Barack Obama hailed the Mayo Clinic system as a model for health-care reform last summer — until Mayo opposed ObamaCare as a reform solution. They warned at the time that the bill passing through Congress would make Medicare and Medicaid reimbursements too low to pay for the costs of service and that providers would stop treating patients in those systems. Last week, that became a self-fulfilling prophecy of sorts:
The Mayo Clinic, praised by President Barack Obama as a national model for efficient health care, will stop accepting Medicare patients as of tomorrow at one of its primary-care clinics in Arizona, saying the U.S. government pays too little.
More than 3,000 patients eligible for Medicare, the government’s largest health-insurance program, will be forced to pay cash if they want to continue seeing their doctors at a Mayo family clinic in Glendale, northwest of Phoenix, said Michael Yardley, a Mayo spokesman. The decision, which Yardley called a two-year pilot project, won’t affect other Mayo facilities in Arizona, Florida and Minnesota.
Obama in June cited the nonprofit Rochester, Minnesota-based Mayo Clinic and the Cleveland Clinic in Ohio for offering “the highest quality care at costs well below the national norm.” Mayo’s move to drop Medicare patients may be copied by family doctors, some of whom have stopped accepting new patients from the program, said Lori Heim, president of the American Academy of Family Physicians, in a telephone interview yesterday.
“Many physicians have said, ‘I simply cannot afford to keep taking care of Medicare patients,’” said Heim, a family doctor who practices in Laurinburg, North Carolina. “If you truly know your business costs and you are losing money, it doesn’t make sense to do more of it.”
How bad has it gotten for Mayo? The clinics in question lost $120 million on treating Medicare patients. The Mayo system overall lost close to a billion dollars the year before, dropping $840 million on patients from government-funded treatment plans.

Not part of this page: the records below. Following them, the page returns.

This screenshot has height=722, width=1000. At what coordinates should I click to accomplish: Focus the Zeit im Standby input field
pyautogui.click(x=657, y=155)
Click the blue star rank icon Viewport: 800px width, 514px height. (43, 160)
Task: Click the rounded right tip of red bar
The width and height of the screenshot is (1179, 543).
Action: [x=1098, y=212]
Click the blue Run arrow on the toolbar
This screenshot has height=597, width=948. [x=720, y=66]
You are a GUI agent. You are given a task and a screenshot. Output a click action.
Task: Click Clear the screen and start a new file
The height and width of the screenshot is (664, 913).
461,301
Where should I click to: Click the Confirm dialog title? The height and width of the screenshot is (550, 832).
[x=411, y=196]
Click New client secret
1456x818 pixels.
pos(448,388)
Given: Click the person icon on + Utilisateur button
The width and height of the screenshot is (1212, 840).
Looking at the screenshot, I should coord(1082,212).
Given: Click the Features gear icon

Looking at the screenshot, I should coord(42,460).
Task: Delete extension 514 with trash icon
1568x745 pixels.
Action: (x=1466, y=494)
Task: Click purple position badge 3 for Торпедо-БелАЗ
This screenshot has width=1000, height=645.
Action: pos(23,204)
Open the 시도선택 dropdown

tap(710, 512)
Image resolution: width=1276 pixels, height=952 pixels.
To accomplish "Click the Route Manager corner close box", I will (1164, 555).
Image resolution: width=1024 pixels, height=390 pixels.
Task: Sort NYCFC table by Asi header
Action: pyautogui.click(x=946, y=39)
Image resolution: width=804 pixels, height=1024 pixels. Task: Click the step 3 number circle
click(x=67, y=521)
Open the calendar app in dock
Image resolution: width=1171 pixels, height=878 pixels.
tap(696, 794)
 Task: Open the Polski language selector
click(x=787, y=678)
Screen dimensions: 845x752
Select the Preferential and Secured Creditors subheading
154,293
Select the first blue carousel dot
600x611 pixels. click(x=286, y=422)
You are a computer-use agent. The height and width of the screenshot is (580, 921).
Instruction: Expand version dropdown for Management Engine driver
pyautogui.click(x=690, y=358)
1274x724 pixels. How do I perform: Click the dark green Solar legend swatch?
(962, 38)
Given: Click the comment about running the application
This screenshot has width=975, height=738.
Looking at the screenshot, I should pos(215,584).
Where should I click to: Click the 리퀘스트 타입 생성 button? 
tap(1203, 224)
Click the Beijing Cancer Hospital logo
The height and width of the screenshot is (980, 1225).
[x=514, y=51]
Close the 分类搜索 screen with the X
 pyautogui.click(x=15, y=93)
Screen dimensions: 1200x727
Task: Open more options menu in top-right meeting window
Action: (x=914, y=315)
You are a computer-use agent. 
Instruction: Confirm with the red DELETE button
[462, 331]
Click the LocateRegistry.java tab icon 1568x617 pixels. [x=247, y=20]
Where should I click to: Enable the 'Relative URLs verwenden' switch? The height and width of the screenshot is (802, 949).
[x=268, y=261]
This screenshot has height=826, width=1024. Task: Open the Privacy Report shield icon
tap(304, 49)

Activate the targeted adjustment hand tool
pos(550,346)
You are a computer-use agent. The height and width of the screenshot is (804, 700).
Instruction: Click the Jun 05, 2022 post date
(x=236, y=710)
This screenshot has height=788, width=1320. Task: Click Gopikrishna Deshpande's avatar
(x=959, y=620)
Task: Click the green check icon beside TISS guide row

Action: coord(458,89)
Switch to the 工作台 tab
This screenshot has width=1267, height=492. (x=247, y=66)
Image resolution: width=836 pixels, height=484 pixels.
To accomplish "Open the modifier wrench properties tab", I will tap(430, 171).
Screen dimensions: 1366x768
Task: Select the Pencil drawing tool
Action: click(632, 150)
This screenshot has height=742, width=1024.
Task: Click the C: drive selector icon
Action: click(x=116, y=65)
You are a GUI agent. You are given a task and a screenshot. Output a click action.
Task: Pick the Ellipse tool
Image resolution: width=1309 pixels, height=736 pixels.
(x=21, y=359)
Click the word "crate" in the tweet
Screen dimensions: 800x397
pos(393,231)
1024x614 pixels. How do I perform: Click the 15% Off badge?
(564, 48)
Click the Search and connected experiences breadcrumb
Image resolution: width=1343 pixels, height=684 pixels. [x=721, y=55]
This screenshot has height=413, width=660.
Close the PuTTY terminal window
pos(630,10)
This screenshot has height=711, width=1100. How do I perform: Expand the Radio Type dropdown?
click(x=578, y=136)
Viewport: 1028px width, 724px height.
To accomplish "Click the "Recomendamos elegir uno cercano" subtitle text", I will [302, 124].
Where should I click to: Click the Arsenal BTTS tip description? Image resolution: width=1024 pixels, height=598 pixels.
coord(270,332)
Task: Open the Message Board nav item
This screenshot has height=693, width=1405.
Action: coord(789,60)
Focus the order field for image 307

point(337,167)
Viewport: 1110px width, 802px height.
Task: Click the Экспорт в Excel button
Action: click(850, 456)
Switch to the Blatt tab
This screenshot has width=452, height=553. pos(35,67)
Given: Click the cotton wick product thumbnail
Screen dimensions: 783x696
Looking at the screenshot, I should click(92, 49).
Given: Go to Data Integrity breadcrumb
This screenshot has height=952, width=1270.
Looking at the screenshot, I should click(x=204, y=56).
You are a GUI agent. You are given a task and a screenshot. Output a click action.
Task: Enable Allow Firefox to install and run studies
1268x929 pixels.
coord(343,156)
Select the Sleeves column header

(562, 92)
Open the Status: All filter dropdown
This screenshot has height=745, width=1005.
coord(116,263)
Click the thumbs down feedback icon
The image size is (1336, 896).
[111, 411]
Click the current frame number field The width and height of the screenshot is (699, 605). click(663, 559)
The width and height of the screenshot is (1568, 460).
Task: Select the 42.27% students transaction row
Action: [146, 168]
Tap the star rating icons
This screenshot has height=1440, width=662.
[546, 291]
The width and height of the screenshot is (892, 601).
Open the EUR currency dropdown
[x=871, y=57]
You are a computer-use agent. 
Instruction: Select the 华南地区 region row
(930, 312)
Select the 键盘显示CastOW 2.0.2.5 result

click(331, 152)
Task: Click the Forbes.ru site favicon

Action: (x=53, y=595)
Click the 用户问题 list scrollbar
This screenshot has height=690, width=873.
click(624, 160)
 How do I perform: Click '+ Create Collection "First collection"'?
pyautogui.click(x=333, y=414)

Overall, Bloomberg reports that providers receive 20% less from Medicare than from private insurers. Part of that disparity comes from charging higher rates to patients whose insurance will cover services in order to cover their losses — and to patients who pay cash. The dirty little secret in the health-care industry is that these insurance companies subsidize Medicare through these cost transfers, which allow providers to remain in business but which amount to a hidden tax on everyone who buys private insurance.
One cannot expand Medicare while cutting payments to providers and expect that services will not be degraded and benefits curtailed. Providers will start opting out of the system altogether, as Mayo will do in Arizona and as they are contemplating doing altogether. A decreasing availability of providers for Medicare and Medicaid will mean fewer resources, longer waiting times, and poorer health care for people covered by those plans.